La pura intuición política nos dice que no basta con que el PAN esté deteriorado para que otro partido gane en León. Cuenta el candidato y la estrategia de campaña. Pero lo que aún cuenta más es la fuerza que existe contra la izquierda y, muy probablemente, contra Movimiento Ciudadano, donde buscó refugio Alejandra. Hace tiempo que no vemos encuestas serias o independientes que tomen el pulso de la opinión pública sobre el tema; habrá que realizarlas.
Estamos a 13 meses de la elección de alcaldes y diputados. La temperatura sube y, de aquí en adelante, habrá un combate político real dentro del Ayuntamiento. El futuro de Alejandra dependerá de qué tanto logre acuerdos con sus excompañeros de partido o de qué tanto sea el daño del divorcio político.

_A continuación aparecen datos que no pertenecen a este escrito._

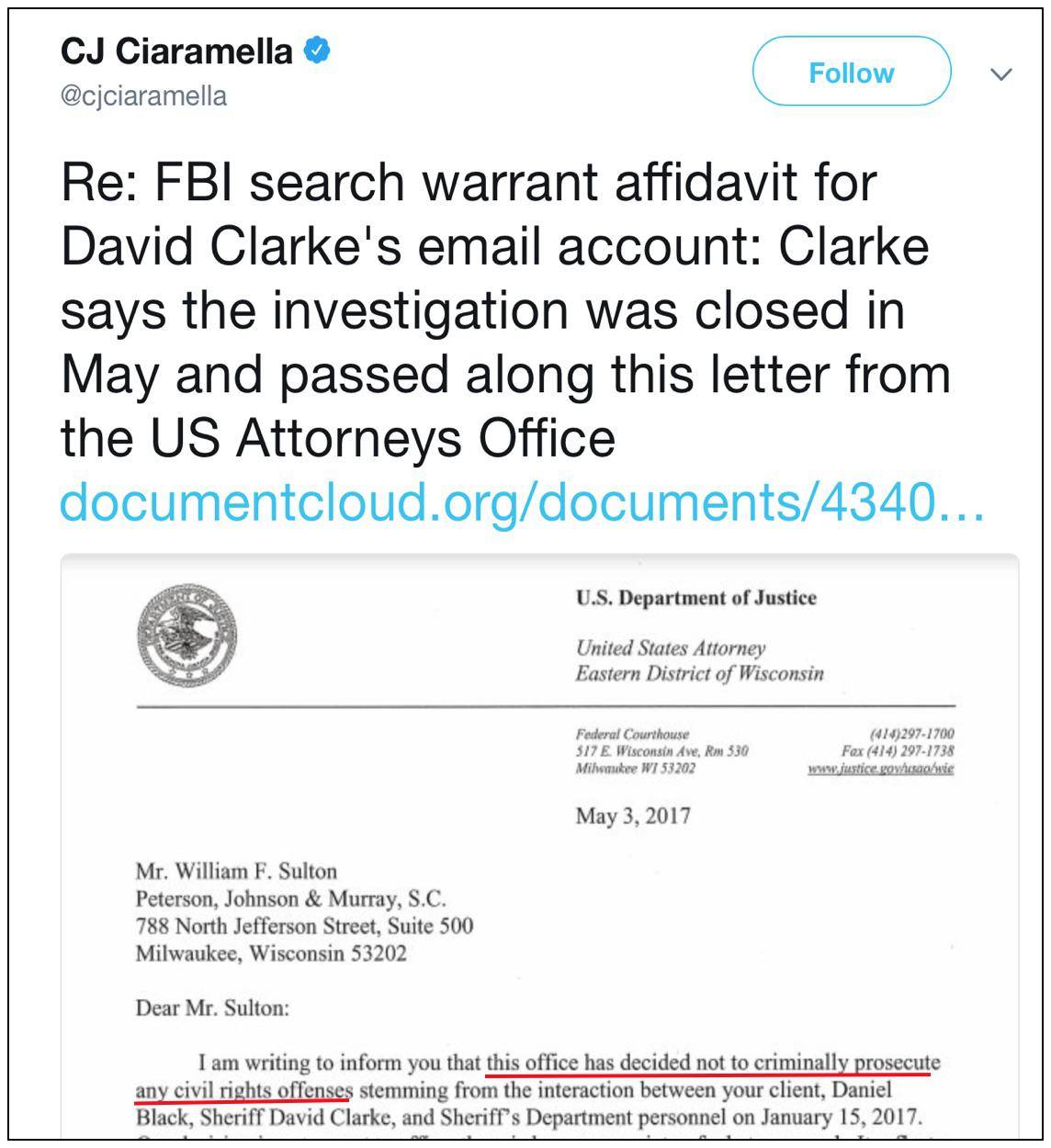1051x1148 pixels.
Task: Click the www.justice.gov/usao/wie web address
Action: click(881, 769)
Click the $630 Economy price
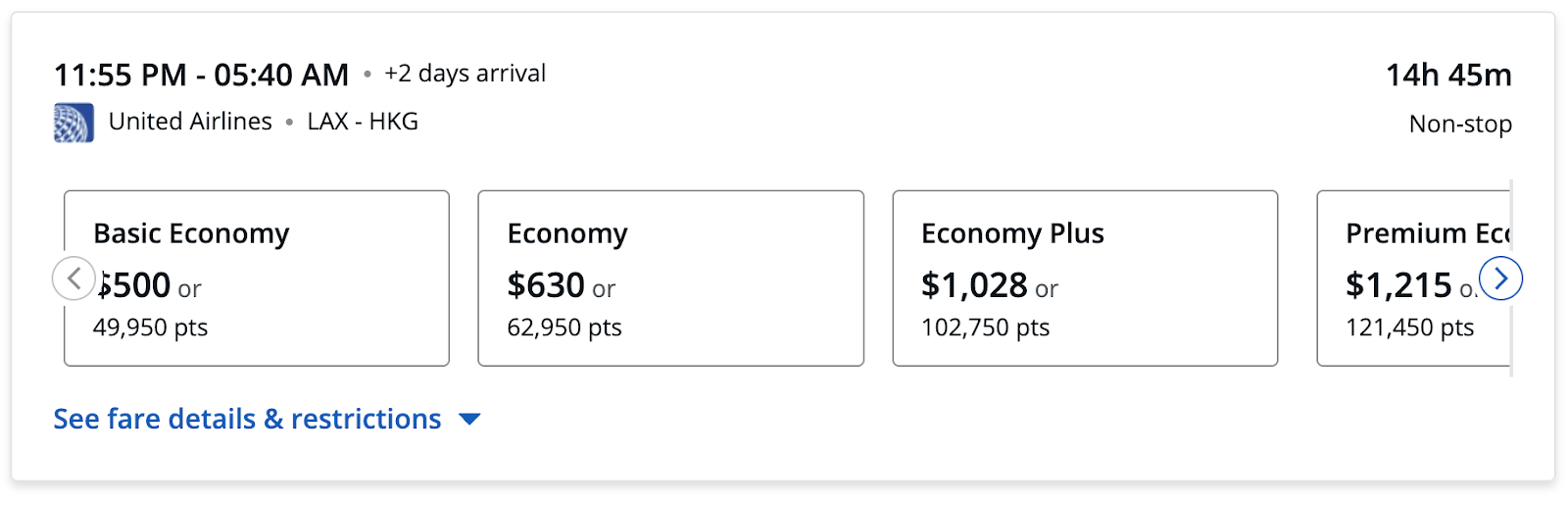1568x505 pixels. pos(546,285)
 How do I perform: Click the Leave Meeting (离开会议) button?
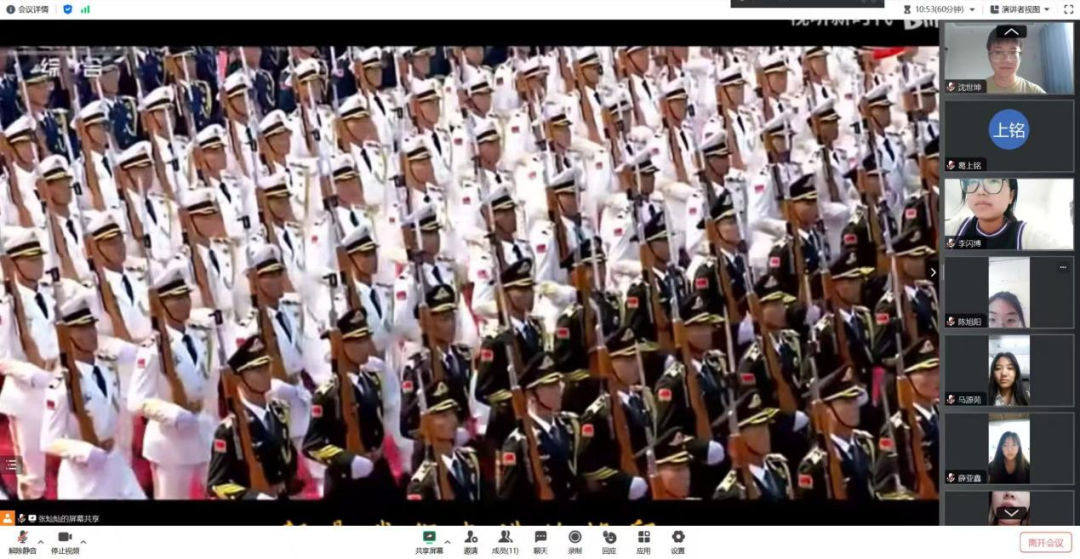[1045, 542]
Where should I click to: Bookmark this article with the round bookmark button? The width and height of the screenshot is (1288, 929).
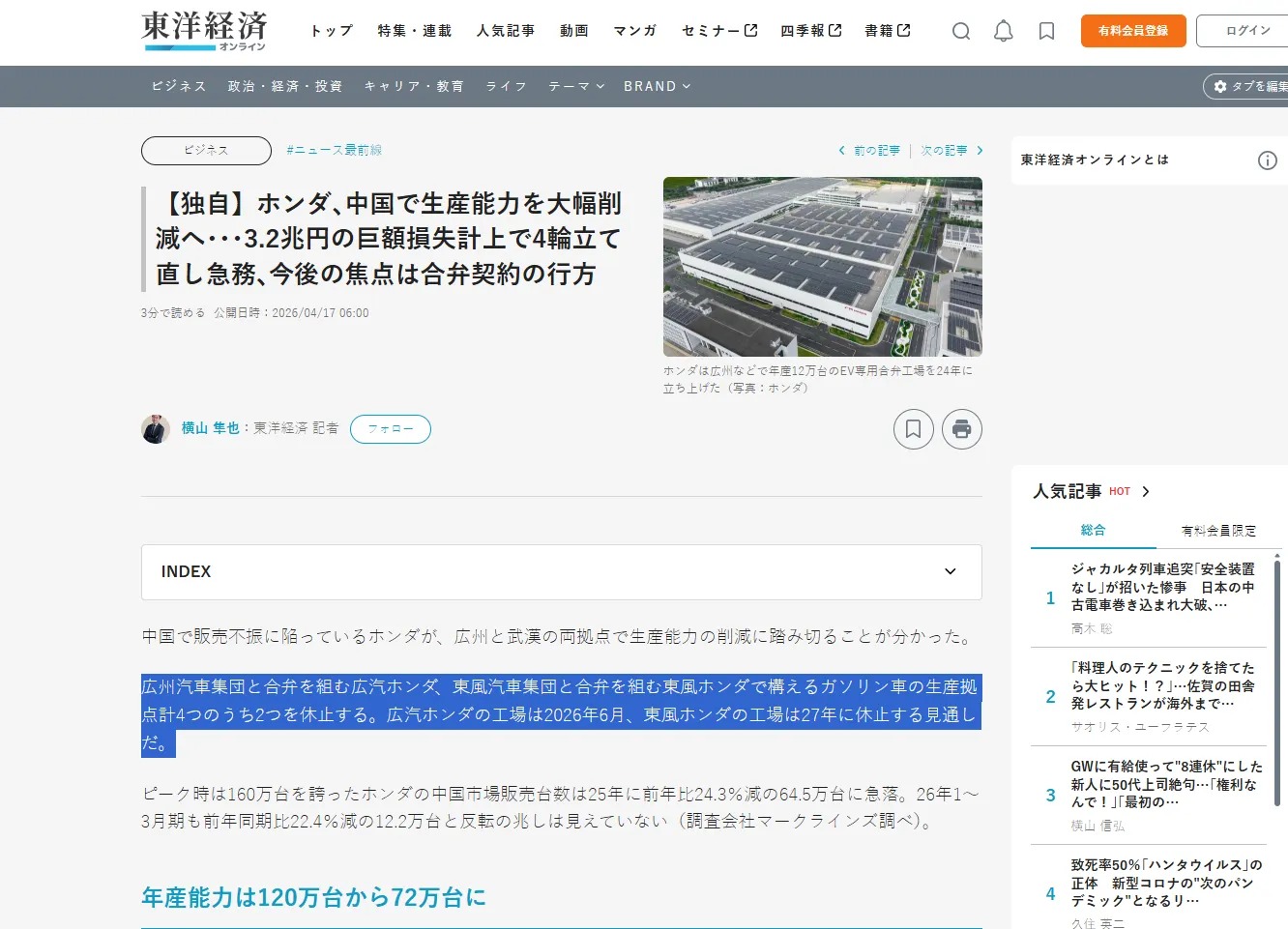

En el PAN, aunque haya fintas, el candidato será Alan Márquez, hoy diputado federal. Su partido no ha propuesto elecciones primarias, como debiera ser, así que la designación será por aclamación, como ha sido costumbre desde hace algunos años. Su reto será convencer a los votantes de que cuenta con capacidad y con proyecto. Lo malo es que su paso por la política no es muy conocido en León; además, necesita desmarcarse de la herencia de descuido y corrupción del sexenio pasado, la de su exjefe, Diego Sinhue Rodríguez. La fiebre política comienza en Guanajuato.